The electoral district covered the counties of Velká Bíteš, Moravské Budějovice, Dačice, Hrotovice, Jaroslavice, Jemnice, Jihlava, Moravský Krumlov, Velké Meziříčí, Mikulov, Náměšť nad Oslavou, Slavonice, Telč, Třebíč, Třešť, Vranov and Znojmo.[5]
The 1921 Czechoslovak census estimated that the Jihlava 10th electoral district had 432,310 inhabitants.[3] Thus there was one Chamber of Deputies member for each 48,034 inhabitants, somewhat above than the national average of 45,319 inhabitants per seat.[3] As of the 1930 census Jihlava 10th electoral district had 435,177 inhabitants (48,353 inhabitants/seat).[6]
In election to the Senate the Jihlava 10th electoral district was part of the Brno 6th senatorial electoral district, together with the Brno 11th and Uherské Hradiště 13th electoral districts.[2] The Brno 6th senatorial electoral district elected 17 senators.[2]
In the 1920 Czechoslovak parliamentary election Franz Pittinger (Farmers' League, BdL) and Dr.
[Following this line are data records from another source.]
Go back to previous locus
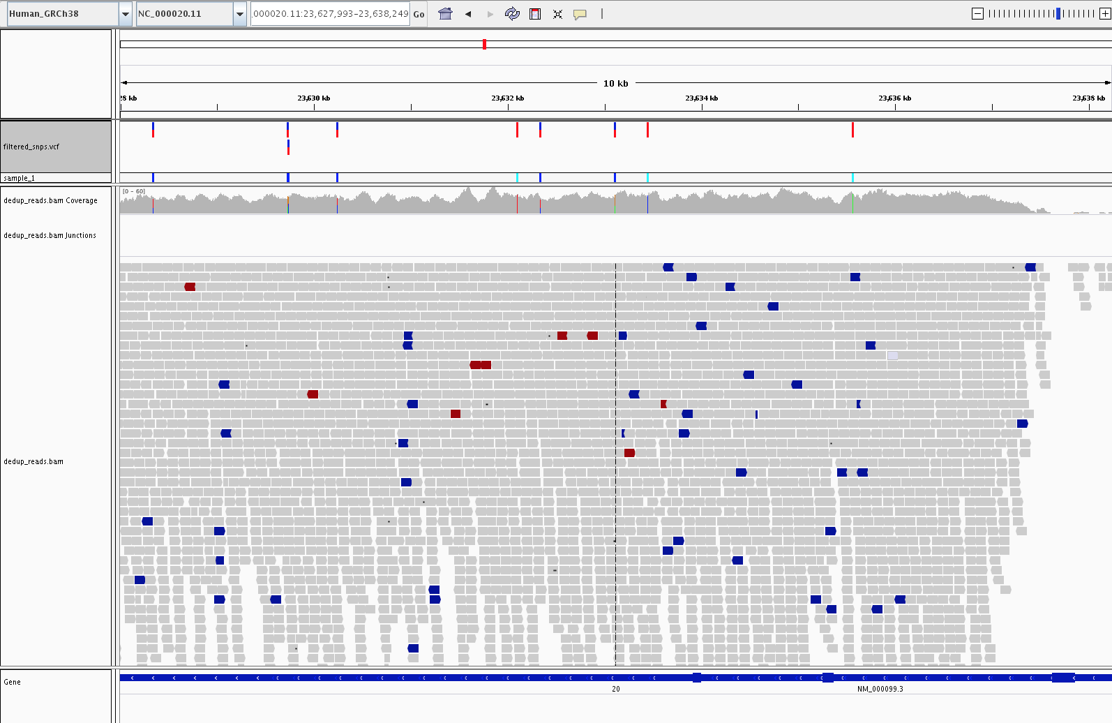This screenshot has width=1112, height=723. pyautogui.click(x=468, y=14)
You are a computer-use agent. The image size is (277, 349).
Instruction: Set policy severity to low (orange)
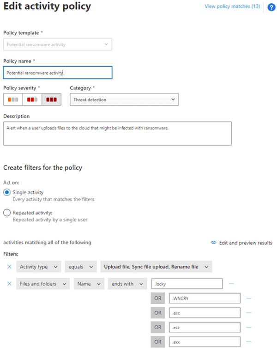click(13, 99)
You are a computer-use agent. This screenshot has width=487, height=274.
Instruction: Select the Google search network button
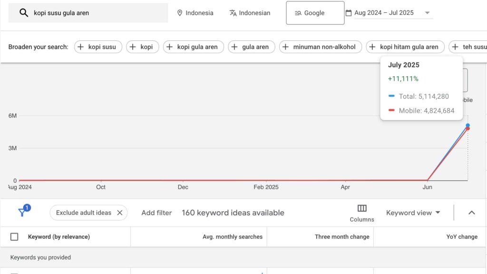(315, 13)
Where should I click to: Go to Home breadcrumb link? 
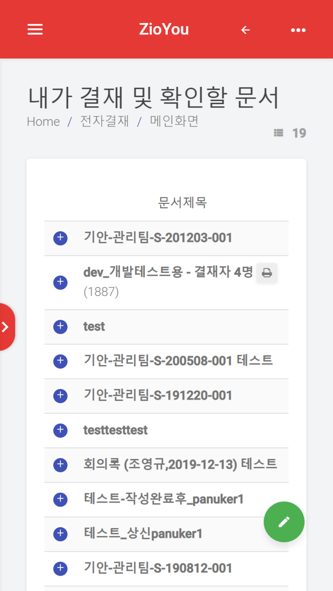(x=43, y=122)
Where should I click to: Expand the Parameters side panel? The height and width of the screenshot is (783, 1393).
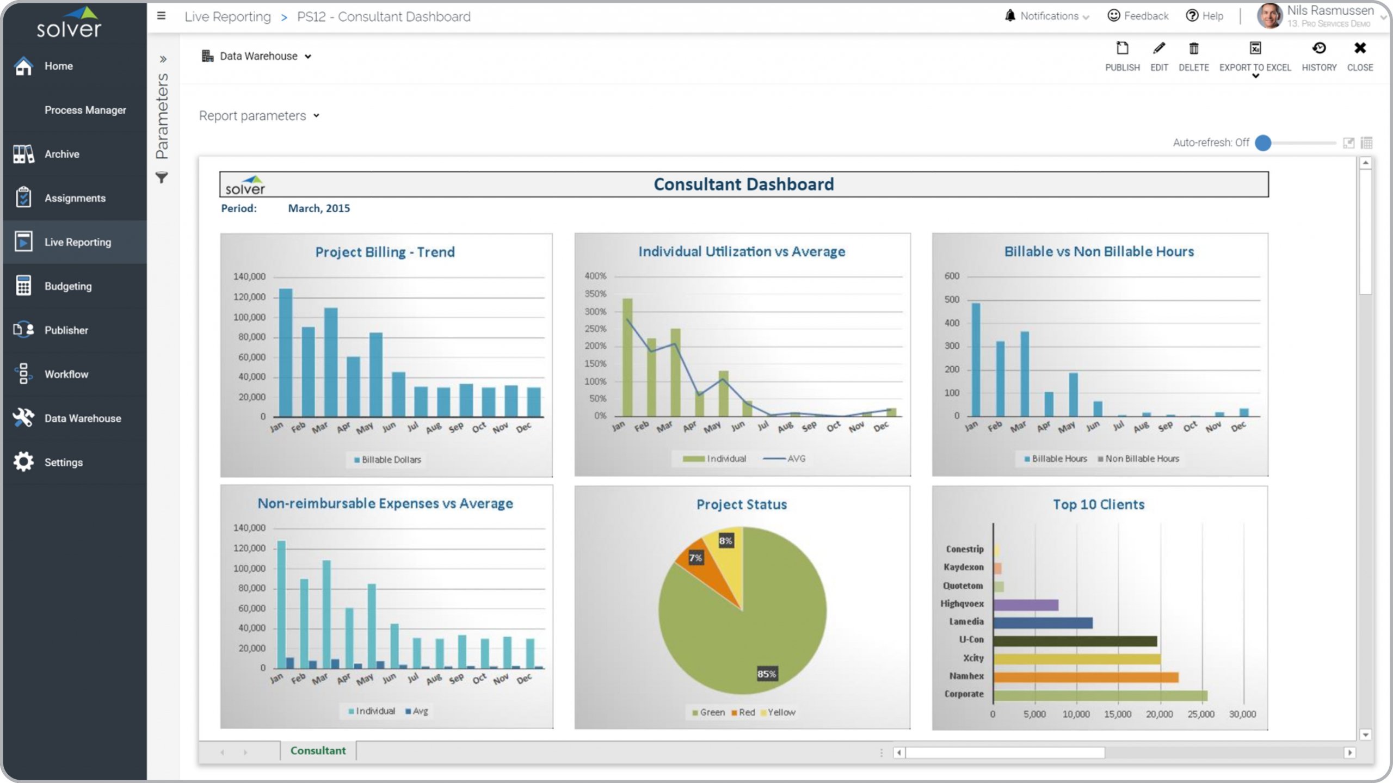click(163, 59)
Emmerich Radda (German National Party, DNP) were elected, being candidates of the bourgeois unity list of the German Christian Social People's Party (DCSVP).[7]
Amongst the deputies elected from the Jihlava 10th electoral district in the 1920 Czechoslovak parliamentary election were Johann Wagner (BdL) and Erwin Zajicek (DCSVP).[7]
In the 1929 Czechoslovak parliamentary election in the Jihlava 10the electoral district Czechoslovak parties obtained 62.5% of the votes and German parties 29.9%. Zajicek and Wagner were re-elected.[7] Viktor Stern of the Communist Party of Czechoslovakia was elected, he had previously represented the Česká Lípa 5th electoral district.[7]
Party | Votes | % | |
---|---|---|---|
Republican Party of Agrarian and Smallholding Peoples | 44,401 | 19.17 | |
Czechoslovak People's Party | 42,324 | 18.28 | |
Czechoslovak Social Democratic Workers Party | 25,787 | 11.14 | |
German Christian Social People's Party | 25,078 | 10.83 | |
German Electoral Coalition | 19,232 | 8.31 | |
Czechoslovak National Socialist Party | 18,129 | 7.83 | |
Communist Party of Czechoslovakia | 16,010 | 6.91 | |
German National Party | 11,177 | 4.83 | |
Czechoslovak Traders' Party | 11,027 | 4.76 | |
German Social Democratic Workers Party | 9,911 | 4.28 | |
German National Socialist Workers' Party | 3,774 | 1.63 | |
Czechoslovak National Democracy | 3,137 | 1.35 | |
United Jewish and Polish Parties | 1,570 | 0.68 | |
Total | 231,557 | 100 |
In the 1935 Czechoslovak parliamentary election Zajicek was re-elected for a third term.[7] Newcomers to the Chamber of Deputies from the electoral district included Dr. Theodor Jilly (Sudeten German Party, SdP), Franz Karmasin (SdP) and Anton Sogl (SdP).[7] Karmasin would later become the Slovak Secretary of State for German Affairs and then a Waffen-SS Sturmbannführer.[9] Whilst the DCSVP was weakened across all of Czechoslovakia in the 1935 vote, it retained some degree of strength in the Jihlava 10th electoral district (losing some 10,000 votes compared to 1929).[10]